Produção mineral em Paulistana atingirá 5 bilhões de toneladas
- A produção mineral em Paulistana, atualmente avaliada em um bilhão de toneladas, tem projeção de alcançar cinco bilhões de toneladas nos próximos anos, impulsionada pelas autorizações de lavra que o Departamento Nacional de Produção Mineral concederá a partir do próximo ano.
- A deputada estadual Liziê Coelho destacou que a conclusão da ferrovia Transnordestina será fundamental para escoar a produção da região, que abrange Paulistana, Acauã e Simões, conectando-a diretamente aos portos estratégicos de Suape, em Pernambuco, e Pecém, no Ceará.
- Atualmente representando apenas zero vírgula um por cento do Produto Interno Bruto estadual, o setor de mineração deverá registrar um crescimento expressivo na economia local, superando a baixa participação atual e refletindo o real potencial de exploração das jazidas piauienses.

A produção mineral da cidade de Paulistana, avaliada hoje em 1 bilhão de toneladas, deverá atingir nos próximos anos o total de 5 bilhões de toneladas, segundo pesquisa de empresas mineradoras instaladas na região.

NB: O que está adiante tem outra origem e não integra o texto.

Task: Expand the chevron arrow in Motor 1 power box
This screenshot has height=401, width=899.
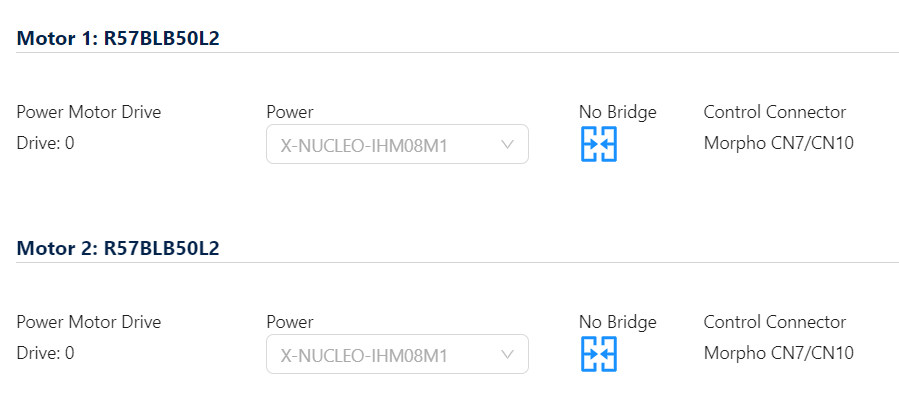Action: (507, 145)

De acordo com a deputada estadual Liziê Coelho (PTB), a expansão da produção mineral do Estado sofrerá um grande incentivo a partir do próximo ano, quando o Departamento Nacional de Produção Mineral (DNPM), concederá a lavra autorizando a exploração das jazidas.

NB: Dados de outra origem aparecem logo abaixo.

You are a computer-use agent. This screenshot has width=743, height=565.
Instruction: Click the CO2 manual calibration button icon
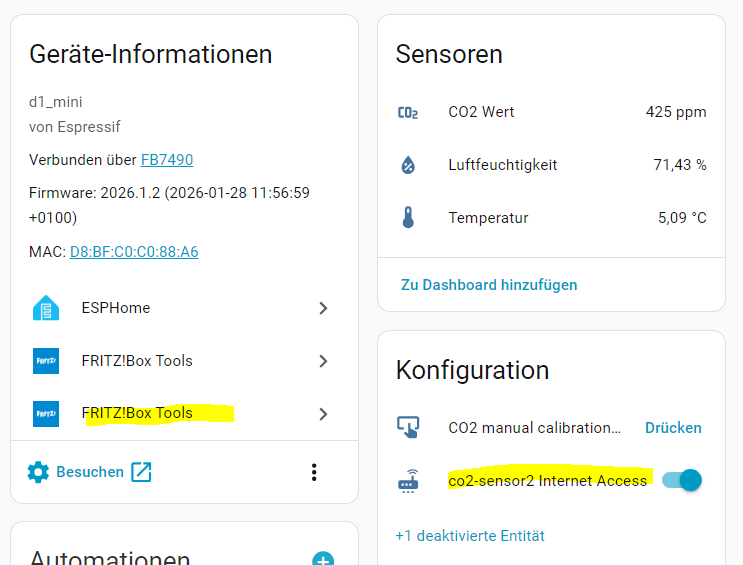tap(408, 428)
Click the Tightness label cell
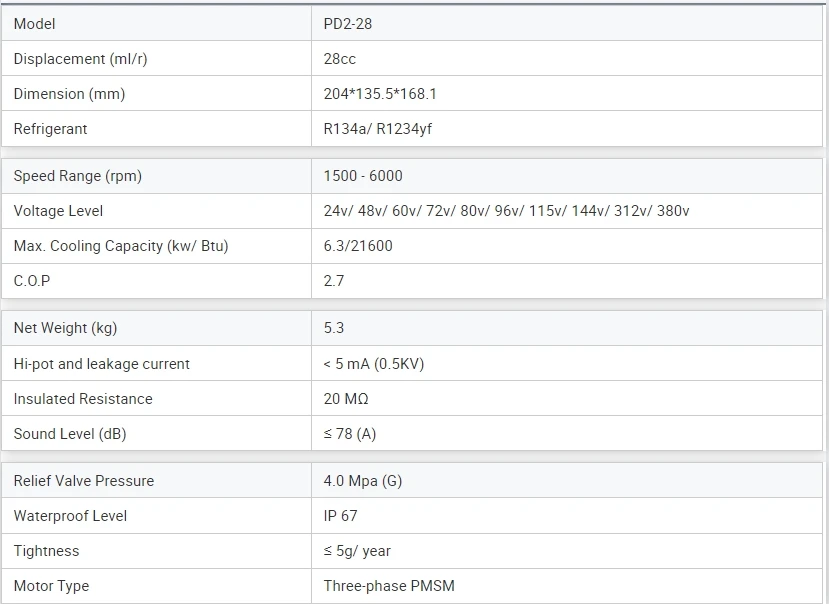The height and width of the screenshot is (604, 829). (46, 551)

A Deputada Liziê Coelho explica que os investimentos em infraestrutura na região, como a conclusão da obra de construção da Transnordestina, são essenciais para o desenvolvimento do setor mineral no Estado. “A região mineral do Piauí, que engloba as cidades de Paulistana, Acauã e Simões, entre outras, será percorrida pela Transnordestina facilitando o escoamento da produção até os portos de Suape, em Pernambuco, e o de Pecém, no Ceará”, comentou.
A mineração corresponde hoje a apenas 0,1% do Produto Interno Bruto (PIB) do Estado, valor bem abaixo da capacidade de geração de recursos que o potencial mineral do Piauí pode possibilitar. “Com o aumento nos investimentos e consequentemente na produção, a participação desse setor no PIB sofrerá uma alteração significativa.